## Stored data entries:
*** Block opens ***

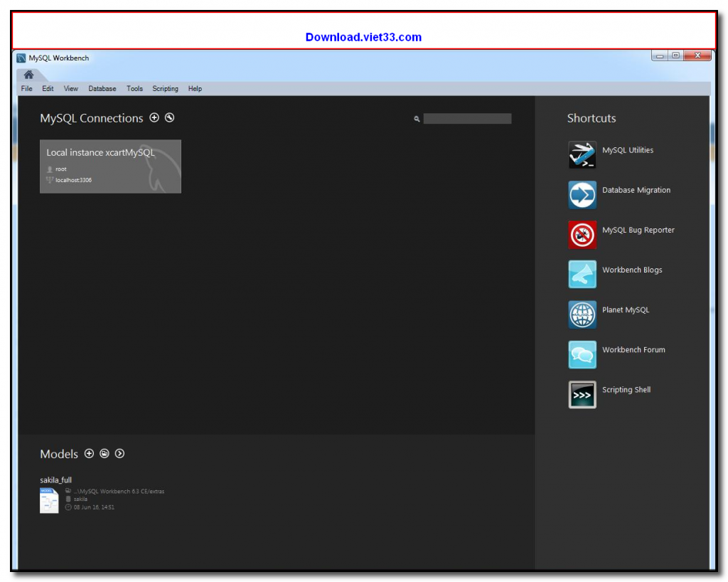Create a new model using the plus icon
728x582 pixels.
(x=89, y=453)
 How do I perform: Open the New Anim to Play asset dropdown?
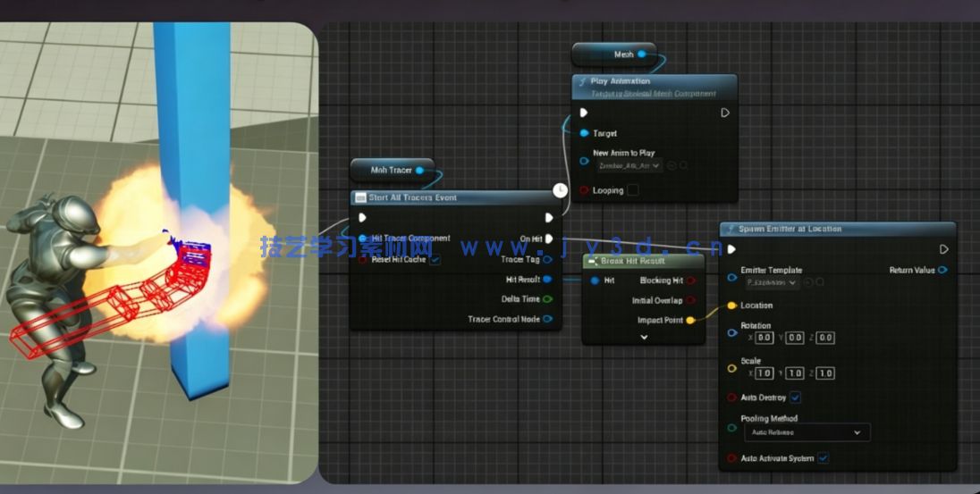point(629,165)
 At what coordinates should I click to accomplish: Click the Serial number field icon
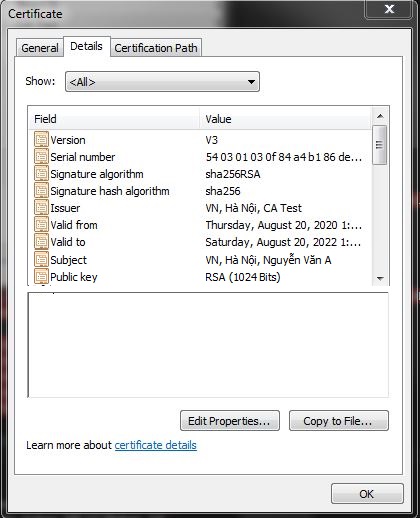coord(41,157)
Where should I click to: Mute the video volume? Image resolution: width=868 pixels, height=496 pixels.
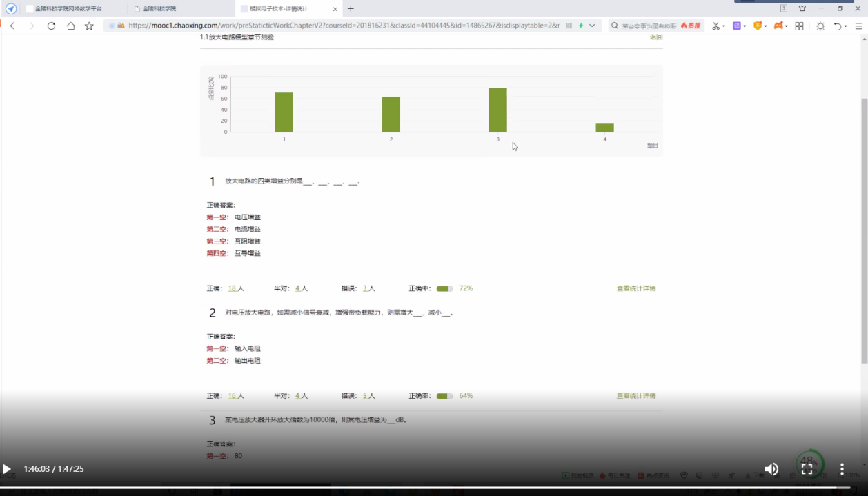(771, 469)
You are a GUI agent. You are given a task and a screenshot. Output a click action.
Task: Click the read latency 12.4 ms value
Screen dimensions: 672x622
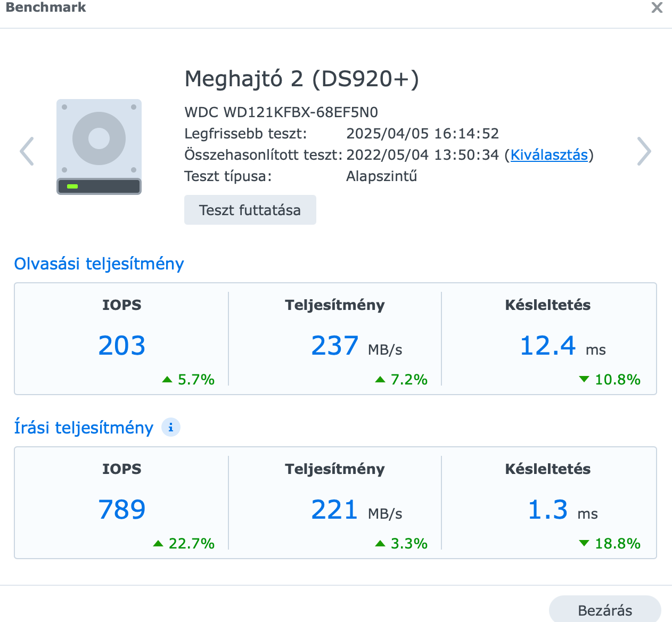tap(563, 346)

*** Block closes ***

Your output should consist solely of the lines from the line containing "At what coordinates" through the end of the data above, copied exactly, with images removed.

## RESPONSE:
 At what coordinates should I click to accomplish: Click the Serial number field icon
coord(41,157)
Where should I click to: Mute the video volume? Image resolution: width=868 pixels, height=496 pixels.
(771, 469)
You are a GUI agent. You are given a task and a screenshot. Output a click action.
Task: Click the read latency 12.4 ms value
Screen dimensions: 672x622
tap(563, 346)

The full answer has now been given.